Hi Peter, Peter Petrov wrote:
On Mon, Feb 1, 2010 at 1:26 PM, Glyn Matthews <glyn.matthews@gmail.com>wrote:
On 31 January 2010 12:08, Phil Endecott <spam_from_boost_dev@chezphil.org
wrote: James Mansion wrote:
Phil Endecott wrote:
I have an HTTP request parser using Spirit, if you're interested. It is a bit grotty as I wrote it as my first exercise using Spirit - but it does work. http://svn.chezphil.org/libpbe/trunk/src/parse_http_request.cc.
Out of interest, is the parser suitable to use as a tutorial on how to translate from RFC specs?
You're welcome to use it in that way if you wish. Most of it was translated directly from the BNF in the RFCs.
I would say that this is on-topic as it is an issue that we face in implementing cpp-netlib. Currently, the request parser in the HTTP server is taken from Boost.Asio HTTP example but I'm certain that this can be improved.
Let me chime in, as I've recently developed an Asio-based HTTP server as well.
First, Spirit is unsuitable for the task - it consumes all the input in one pass, and doesn't support the case when the HTTP request arrives in more than one read.

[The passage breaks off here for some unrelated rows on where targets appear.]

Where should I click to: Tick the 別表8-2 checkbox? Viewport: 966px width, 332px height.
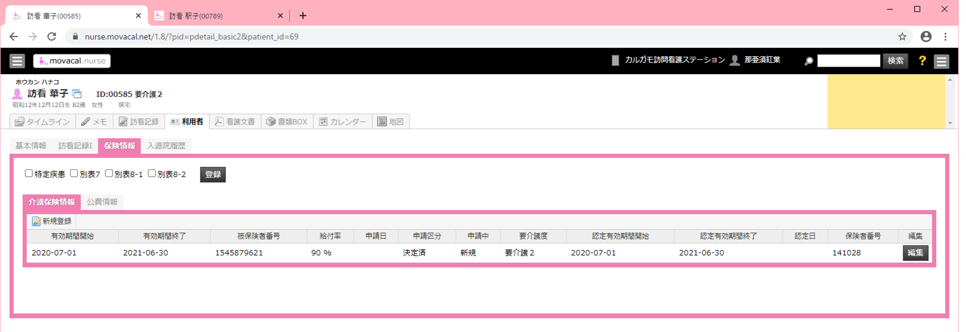point(152,173)
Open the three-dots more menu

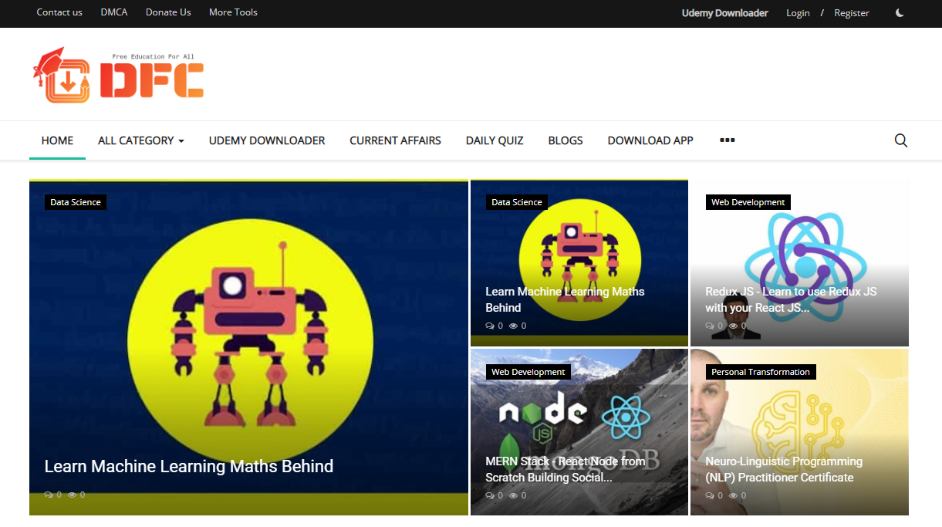click(x=727, y=140)
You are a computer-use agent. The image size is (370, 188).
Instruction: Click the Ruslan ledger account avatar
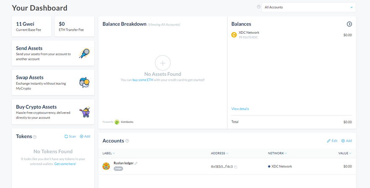(106, 166)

The real solution is a state-machine-based parser, just like the one in the Asio HTTP example.
I disagree in general. My parser is primarily an HTTP request _header_ parser, and the headers are normally relatively small. For most requests (i.e. GETs) the request body doesn't add much, and in those cases it is likely that the whole request can be got in a single read. In fact browser implementations go to some lengths to make their requests fit in single network packets (about 1500 bytes) for performance reasons, and single network packets will generally be accessible as single reads. I normally use this code in a thread-per-connection environment, but if you wanted to use it in a single-threaded system you would need to modify it to detect incomplete input in the (rare) case when the input was split over multiple packets. In the case of HTTP POST and PUT requests, on the other hand, the body (but not the header) can be large, and parsing it incrementally as it arrives probably is necessary. I noticed a BoostCon paper about a MIME parser (Marshall?) - this would definitely benefit from working incrementally in many applications.
In my case, I used an automatically generated parser from EBNF, via Ragel ( http://www.complang.org/ragel/). The grammar itself I "borrowed" from the sandbox version of Lighttpd, which uses the same approach. Link:
http://redmine.lighttpd.net/projects/lighttpd-sandbox/repository/revisions/m...
Ragel is the best solution I'm aware of, and it's easy to integrate its output into Boost-style C++ code. I've not yet benchmarked my solution against the Asio HTTP example parser for performance, but I assume they are close.
This is interesting, and I'll have a look at it next time I need to do some BNF-like parsing. Regards, Phil.